Он не мог поверить в эти слова. Он не мог исправить того человека, каким себя знал, чтобы жить с осознанием содеянного. Он не был убийцей. Он любил всех людей. Он лишь хотел спасти планету, спасти людей от вымирания.
Как же он смог убить двух людей и одного подверг вивисекции? Это же какой-то кошмар.
Так говорил Геймлих. Это его слова, из его книги. А теперь Геймлих за решеткой, возможно, на всю оставшуюся жизнь, за попытку стерилизации сотен миллионов женщин. И Тодда, наверно, тоже скоро закроют за то, что он сделал с Николен, Терренсом, а теперь и Стефани.
Я убил ее. Я убил Стефани.
Тодд колебался ровно до того момента, как он опустил молоток на ее живот, стирая в порошок их нерожденного ребенка. Он не был уверен, что убил Стефани. Он собирался раскроить ей череп, но у него дрогнула рука. В ее глазах были нежность, печаль и сочувствие, и все это было адресовано ему. Она испытывала к нему симпатию, когда он стоял над ней, только что измолотивший ей живот, приготовившийся расколоть ей череп следующим ударом. Она выглядела растерянной и напуганной, но по-прежнему любила его. Он предположил, что это какой-то извращенный вариант синдрома подвергаемой побоям женщины. Раньше с ней дурно обращались. Возможно, где-то глубоко внутри себя, она приравнивала дурное обращение к любви. Он не знал, не был уверен, не хотел подвергать это психоанализу. Он знал лишь, что она не испытывала к нему ненависти. И поэтому рука у него дрогнула.
Группа мужчин, тоже занимавшихся на дорожке пробежкой, угрожающе надвигалась на него. Один из них толкал перед собой коляску.
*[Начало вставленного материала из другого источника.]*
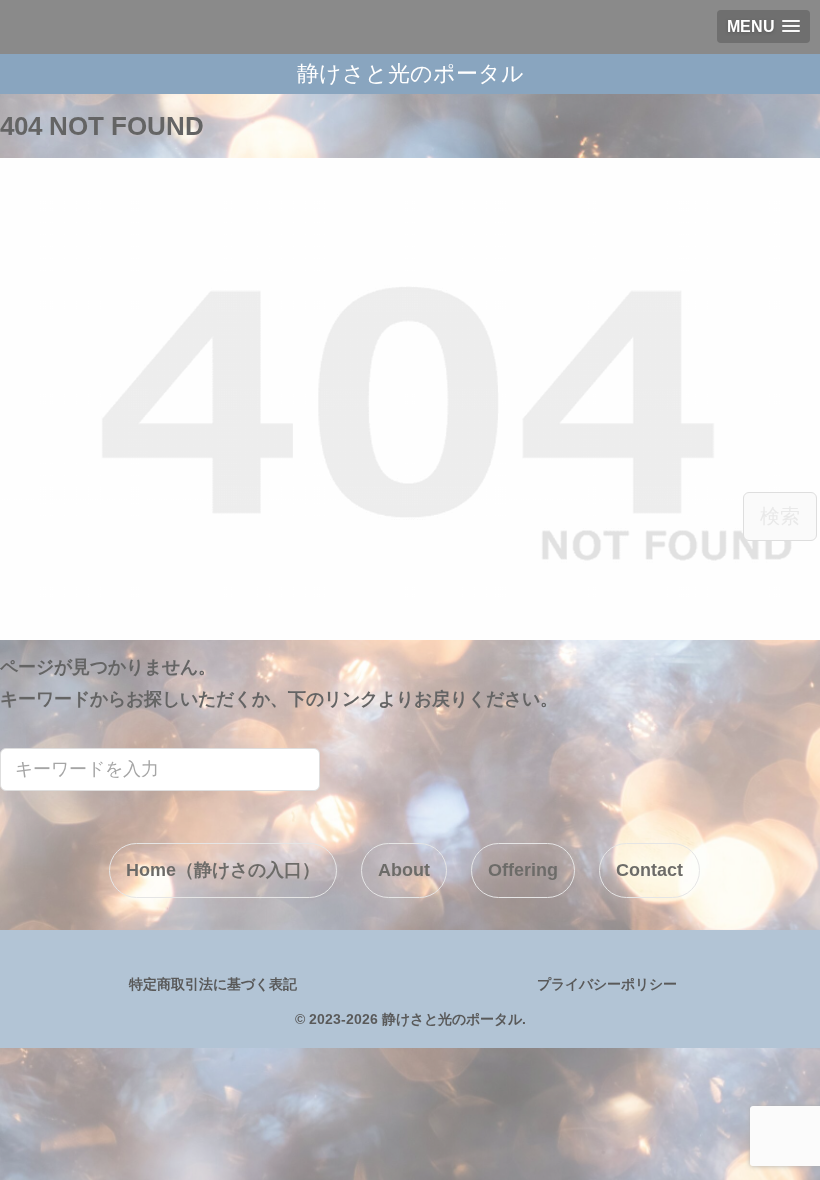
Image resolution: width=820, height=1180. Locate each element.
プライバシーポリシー (607, 984)
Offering (523, 870)
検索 (780, 516)
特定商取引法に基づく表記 (213, 984)
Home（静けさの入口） (223, 870)
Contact (649, 870)
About (404, 870)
На мгновение Тодд отметил абсурдность того, что кто-то толкает детскую коляску к парню, только что избившему беременную женщину молотком, а потом подхватившему велосипед и давшему из парка деру.
Он не знал, умерла ли Стефани, но был совершенно уверен, что детей у нее уже не будет.
Тодд не знал, куда ему сейчас податься. Не знал, что делать. Полиция будет его искать. Его миссия скоро закончится, а он так мало сделал. Геймлих собирался стерилизовать весь город, а он лишь попытался уговорить толстую королеву пособий из трейлерного парка избавиться от ребенка, убил распутного осеменителя, стерилизовал шлюху-наркоманку и сделал ей аборт, а теперь убил своего собственного еще нерожденного ребенка. Не так уж и много.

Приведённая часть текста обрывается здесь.